## Required work
Duplicate the lines starting at the one containing "on result-box: 선택하신" and ending at the one containing "coordinates (128, 417).".
Material provided Block Start
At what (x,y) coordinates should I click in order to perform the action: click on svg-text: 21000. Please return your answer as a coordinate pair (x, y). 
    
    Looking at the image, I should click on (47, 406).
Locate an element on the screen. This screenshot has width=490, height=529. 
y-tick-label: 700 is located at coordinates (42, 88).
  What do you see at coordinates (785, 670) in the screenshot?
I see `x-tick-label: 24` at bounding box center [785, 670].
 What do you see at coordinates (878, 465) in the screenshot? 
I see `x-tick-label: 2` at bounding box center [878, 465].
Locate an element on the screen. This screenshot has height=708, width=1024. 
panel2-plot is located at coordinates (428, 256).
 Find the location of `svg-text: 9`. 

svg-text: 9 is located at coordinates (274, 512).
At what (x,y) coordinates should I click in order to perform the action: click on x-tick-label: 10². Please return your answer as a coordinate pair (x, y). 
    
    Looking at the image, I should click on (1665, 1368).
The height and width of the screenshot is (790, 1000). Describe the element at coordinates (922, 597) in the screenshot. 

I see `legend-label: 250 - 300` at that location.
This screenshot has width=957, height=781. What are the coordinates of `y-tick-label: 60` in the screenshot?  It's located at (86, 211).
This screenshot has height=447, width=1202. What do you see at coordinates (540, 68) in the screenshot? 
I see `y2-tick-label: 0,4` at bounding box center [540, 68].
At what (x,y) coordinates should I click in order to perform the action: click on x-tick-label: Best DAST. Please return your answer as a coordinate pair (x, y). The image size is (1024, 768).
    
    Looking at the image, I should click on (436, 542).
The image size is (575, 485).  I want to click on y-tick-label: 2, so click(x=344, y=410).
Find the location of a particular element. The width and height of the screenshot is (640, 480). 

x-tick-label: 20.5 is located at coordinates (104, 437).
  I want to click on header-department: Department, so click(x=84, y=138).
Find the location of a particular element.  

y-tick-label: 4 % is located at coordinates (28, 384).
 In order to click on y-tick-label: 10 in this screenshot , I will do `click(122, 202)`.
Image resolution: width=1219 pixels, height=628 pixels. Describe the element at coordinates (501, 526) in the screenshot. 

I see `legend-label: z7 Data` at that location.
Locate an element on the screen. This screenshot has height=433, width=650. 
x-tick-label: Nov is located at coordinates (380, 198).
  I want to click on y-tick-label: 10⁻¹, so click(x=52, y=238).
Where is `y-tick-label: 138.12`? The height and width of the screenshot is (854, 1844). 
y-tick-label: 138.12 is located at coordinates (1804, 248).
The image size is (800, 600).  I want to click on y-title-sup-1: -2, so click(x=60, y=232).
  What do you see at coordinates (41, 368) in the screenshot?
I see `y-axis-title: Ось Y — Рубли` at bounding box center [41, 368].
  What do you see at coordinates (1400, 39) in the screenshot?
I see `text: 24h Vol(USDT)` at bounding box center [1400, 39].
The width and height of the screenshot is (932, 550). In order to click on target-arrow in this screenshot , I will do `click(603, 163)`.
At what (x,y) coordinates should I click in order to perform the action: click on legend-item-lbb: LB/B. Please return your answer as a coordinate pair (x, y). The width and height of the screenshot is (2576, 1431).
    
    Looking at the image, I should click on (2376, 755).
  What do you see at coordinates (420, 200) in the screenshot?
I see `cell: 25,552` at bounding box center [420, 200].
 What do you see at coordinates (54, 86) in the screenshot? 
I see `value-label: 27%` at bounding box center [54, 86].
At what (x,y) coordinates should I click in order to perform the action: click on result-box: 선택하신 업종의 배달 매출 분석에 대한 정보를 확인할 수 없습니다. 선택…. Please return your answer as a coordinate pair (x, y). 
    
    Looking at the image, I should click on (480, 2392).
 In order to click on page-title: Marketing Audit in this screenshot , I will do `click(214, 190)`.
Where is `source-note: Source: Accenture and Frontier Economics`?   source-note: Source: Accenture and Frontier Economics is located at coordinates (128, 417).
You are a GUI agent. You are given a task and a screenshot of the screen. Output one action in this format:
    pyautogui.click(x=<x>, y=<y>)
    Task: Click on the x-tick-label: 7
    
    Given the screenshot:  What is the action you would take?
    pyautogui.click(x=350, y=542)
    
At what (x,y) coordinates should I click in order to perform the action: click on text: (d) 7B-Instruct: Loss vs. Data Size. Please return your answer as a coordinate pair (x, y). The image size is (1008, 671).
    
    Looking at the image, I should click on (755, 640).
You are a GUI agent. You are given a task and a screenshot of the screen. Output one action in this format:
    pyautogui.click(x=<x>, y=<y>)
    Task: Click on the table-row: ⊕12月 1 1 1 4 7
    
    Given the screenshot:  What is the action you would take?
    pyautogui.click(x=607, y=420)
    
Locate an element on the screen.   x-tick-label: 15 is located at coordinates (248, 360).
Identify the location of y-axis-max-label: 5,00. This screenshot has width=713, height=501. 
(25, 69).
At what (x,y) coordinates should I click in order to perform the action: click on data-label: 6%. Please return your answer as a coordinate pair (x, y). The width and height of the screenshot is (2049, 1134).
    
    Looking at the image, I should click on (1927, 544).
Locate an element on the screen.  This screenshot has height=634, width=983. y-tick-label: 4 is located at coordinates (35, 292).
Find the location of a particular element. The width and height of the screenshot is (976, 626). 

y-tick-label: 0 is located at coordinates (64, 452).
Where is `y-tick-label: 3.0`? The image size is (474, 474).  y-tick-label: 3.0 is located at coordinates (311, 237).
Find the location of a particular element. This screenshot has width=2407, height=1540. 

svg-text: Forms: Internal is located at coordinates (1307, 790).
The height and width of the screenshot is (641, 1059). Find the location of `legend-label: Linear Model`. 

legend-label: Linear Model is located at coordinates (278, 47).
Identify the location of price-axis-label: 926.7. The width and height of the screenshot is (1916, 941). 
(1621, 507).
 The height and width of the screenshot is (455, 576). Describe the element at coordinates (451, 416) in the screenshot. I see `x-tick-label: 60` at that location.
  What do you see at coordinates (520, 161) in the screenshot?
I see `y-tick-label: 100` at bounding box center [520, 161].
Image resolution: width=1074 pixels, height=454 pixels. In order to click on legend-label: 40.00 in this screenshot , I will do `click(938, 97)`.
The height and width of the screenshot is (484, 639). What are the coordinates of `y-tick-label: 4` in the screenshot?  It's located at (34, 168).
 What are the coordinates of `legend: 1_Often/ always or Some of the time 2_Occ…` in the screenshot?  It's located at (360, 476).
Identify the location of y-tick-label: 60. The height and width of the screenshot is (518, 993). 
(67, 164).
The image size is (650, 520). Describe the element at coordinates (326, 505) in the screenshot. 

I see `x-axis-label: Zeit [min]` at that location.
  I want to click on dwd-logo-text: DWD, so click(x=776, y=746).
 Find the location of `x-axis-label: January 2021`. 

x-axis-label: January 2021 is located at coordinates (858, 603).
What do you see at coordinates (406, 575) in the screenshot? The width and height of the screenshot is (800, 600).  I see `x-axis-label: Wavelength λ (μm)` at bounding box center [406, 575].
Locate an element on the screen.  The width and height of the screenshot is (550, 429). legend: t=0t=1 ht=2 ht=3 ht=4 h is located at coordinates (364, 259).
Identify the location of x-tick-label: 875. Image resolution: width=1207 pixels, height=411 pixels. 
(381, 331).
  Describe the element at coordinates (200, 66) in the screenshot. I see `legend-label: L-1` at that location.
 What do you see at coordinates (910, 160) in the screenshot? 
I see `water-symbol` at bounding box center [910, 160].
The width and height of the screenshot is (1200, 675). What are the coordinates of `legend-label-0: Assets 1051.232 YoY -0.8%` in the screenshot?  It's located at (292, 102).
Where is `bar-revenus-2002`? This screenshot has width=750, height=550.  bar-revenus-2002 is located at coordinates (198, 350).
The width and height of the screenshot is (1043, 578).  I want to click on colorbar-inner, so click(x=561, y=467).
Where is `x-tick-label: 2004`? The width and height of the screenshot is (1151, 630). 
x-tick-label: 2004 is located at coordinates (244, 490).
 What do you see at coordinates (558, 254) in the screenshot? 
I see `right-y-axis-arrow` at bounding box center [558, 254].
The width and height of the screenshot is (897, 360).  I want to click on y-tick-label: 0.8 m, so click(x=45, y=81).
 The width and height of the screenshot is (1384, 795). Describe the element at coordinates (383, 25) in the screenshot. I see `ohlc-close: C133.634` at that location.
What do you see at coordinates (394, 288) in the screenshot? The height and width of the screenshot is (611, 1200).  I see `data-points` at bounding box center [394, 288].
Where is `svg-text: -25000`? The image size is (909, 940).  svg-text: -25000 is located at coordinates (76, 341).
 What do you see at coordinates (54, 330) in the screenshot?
Material provided Block End
## Answer section
At what (x,y) coordinates should I click in order to perform the action: click on result-box: 선택하신 업종의 배달 매출 분석에 대한 정보를 확인할 수 없습니다. 선택…. Please return your answer as a coordinate pair (x, y). 
    
    Looking at the image, I should click on (480, 2392).
 In order to click on page-title: Marketing Audit in this screenshot , I will do `click(214, 190)`.
Where is `source-note: Source: Accenture and Frontier Economics`?   source-note: Source: Accenture and Frontier Economics is located at coordinates (128, 417).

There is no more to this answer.